SciML / DiffEqFlux.jl

Pre-built implicit layer architectures with O(1) backprop, GPUs, and stiff+non-stiff DE solvers, demonstrating scientific machine learning (SciML) and physics-informed machine learning methods
https://docs.sciml.ai/DiffEqFlux/stable
MIT License
870 stars 157 forks source link

Optimizing over a neural network and a (time-independent) coefficient simultaneously #409

Closed seadra closed 4 years ago

seadra commented 4 years ago

Currently, we can either parametrize our ODE using the output from a neural network and optimize over its parameters θ. This seems to be the usual path. Alternatively, can also optimize over coefficients as in the Lotka-Volterra example.

Is it somehow possible to optimize over both a set of coefficient and a neural network simultaneously?

The reason I'm asking this is because I have a matrix ODE, X'(t) = i[f(t) c; c -f(t)] X(t) where c is a constant and f(t) is the output from neural network chain, and it turns out that a solution only exists when the final time is chosen is around some particular value. The problem is, it is very hard to find out the correct tspan by trial and error.

This issue can be solve if there is a way to allow the final time "breathe", by introducing a scaling factor s, such that the ODE becomes X'(t) = i s [f(t) c; c -f(t)] X(t), and somehow get the optimizer figure out its proper value.

Perhaps this is already possible (I'm sorry if I'm missing something), but if not, this would be a very helpful feature.

ChrisRackauckas commented 4 years ago

Just split the vector like is done with fitting the initial conditions. Let me know if you more of a pointer than that.

seadra commented 4 years ago

Hi Chris,

Thanks for the reply! It's great to know this is readily possibly, but yes, that was a bit terse. Is there an example of that? (I tried searching for fitting the initial conditions with diffeqflux but couldn't find anything)

seadra commented 4 years ago

Just for concreteness, this is a simplified toy version of my code.
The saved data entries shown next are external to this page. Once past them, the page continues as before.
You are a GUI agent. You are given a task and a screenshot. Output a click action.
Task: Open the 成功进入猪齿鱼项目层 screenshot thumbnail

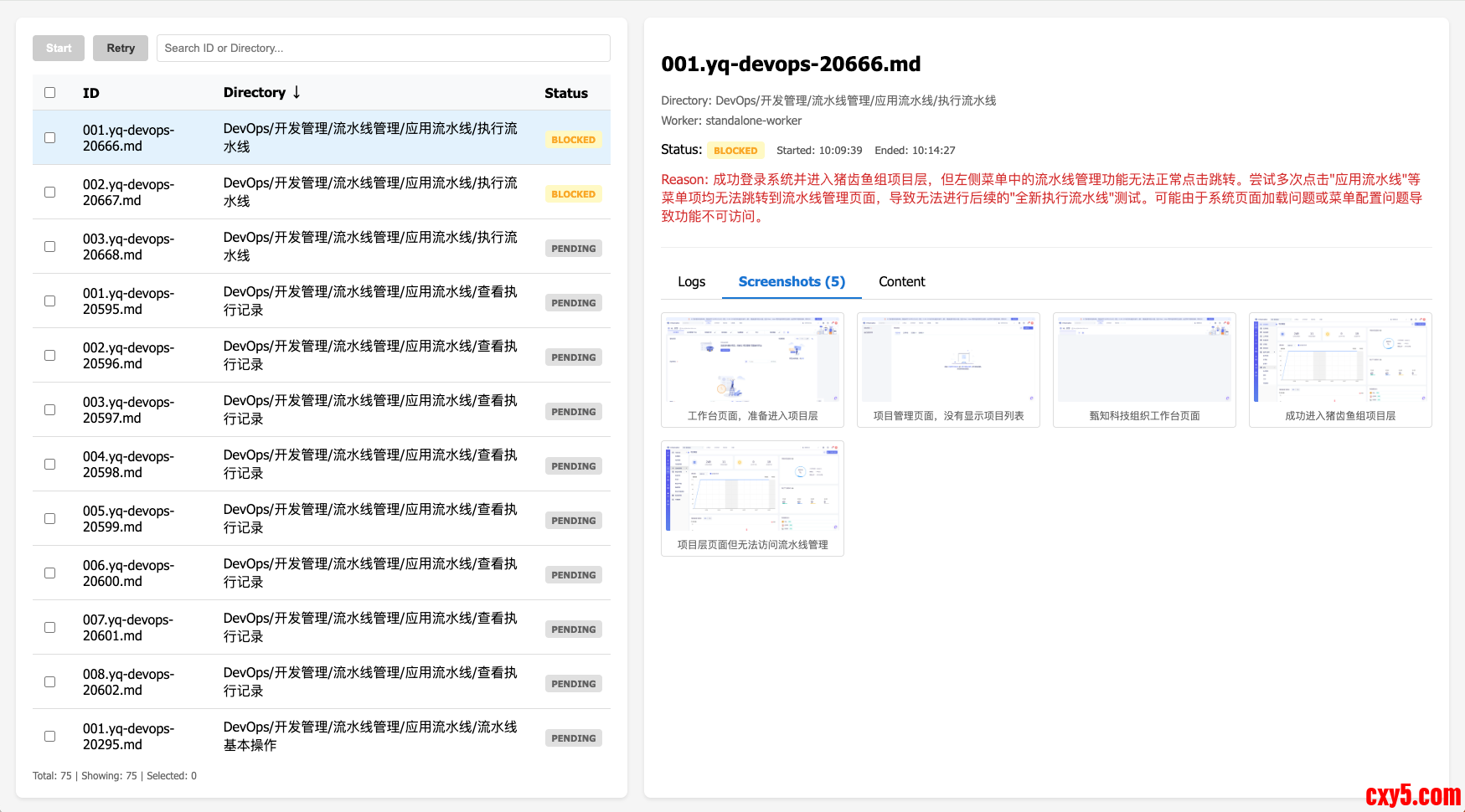pyautogui.click(x=1340, y=360)
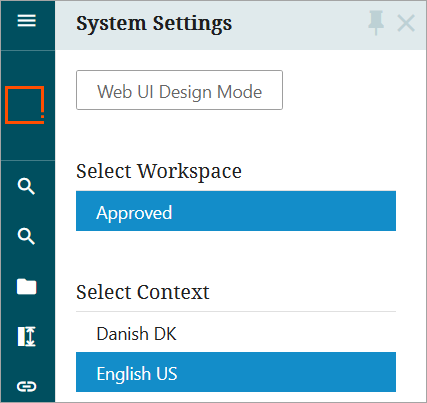
Task: Select the English US context
Action: [x=236, y=372]
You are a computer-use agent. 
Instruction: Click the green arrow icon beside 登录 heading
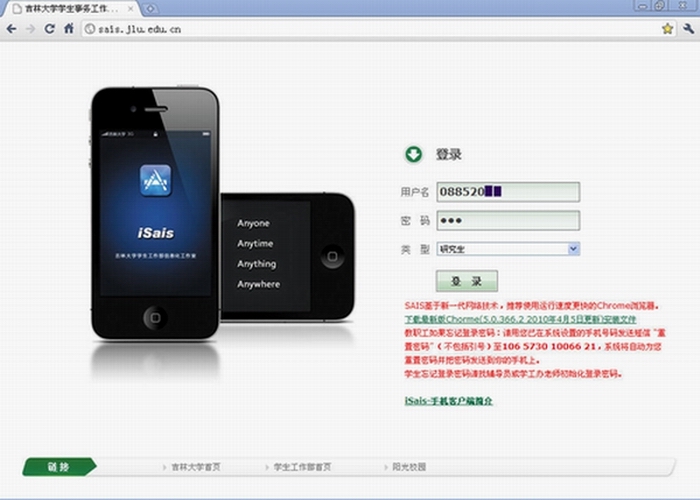[413, 154]

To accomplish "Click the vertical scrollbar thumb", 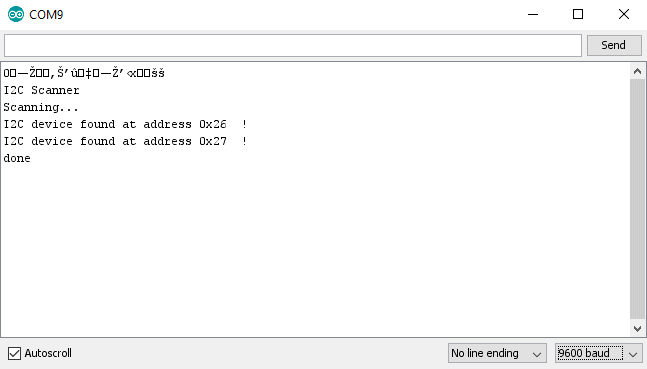I will click(638, 199).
I'm trying to (1) either add an overall scaling factor s to the return value of f_nn and let the optimizer figure out its value (2) or somehow let the optimizer an appropriate value of T.

using DiffEqSensitivity, OrdinaryDiffEq, Zygote, LinearAlgebra, FiniteDiff, Test, DiffEqFlux, Optim

const T = 10.0; # <--- can the optimizer figure out an appropriate value of T?
const ω = π/T;

ann = FastChain(FastDense(1,32,tanh), FastDense(32,32,tanh), FastDense(32,1))
p = initial_params(ann);

function f_nn(u, p, t)
    a = ann([t],p)[1];
    A = [1.0 a; a -1.0];
    return -im*A*u; # <--- or alternatively, can the optimizer figure out a time-independent scaling factor here?
end

u0 = [Complex{Float64}(1) 0; 0 1];

tspan = (0.0, T)

prob_ode = ODEProblem(f_nn, u0, tspan, p);
sol_ode = solve(prob_ode, Tsit5());

utarget = [Complex{Float64}(0) im; im 0];

function predict_adjoint(p)
  return solve(prob_ode, Tsit5(), p=Complex{Float64}.(p), abstol=1e-12, reltol=1e-12)
end

function loss_adjoint(p)
    prediction = predict_adjoint(p)
    usol = last(prediction)
    loss = 1.0 - abs(tr(usol*utarget')/2)^2
    return loss
end

DiffEqFlux.sciml_train(loss_adjoint, p, ADAM(0.1), maxiters = 100)
ChrisRackauckas commented 4 years ago

https://diffeqflux.sciml.ai/dev/examples/feedback_control/ has an explicit example where there's a neural network and two parameters optimized simultaneously.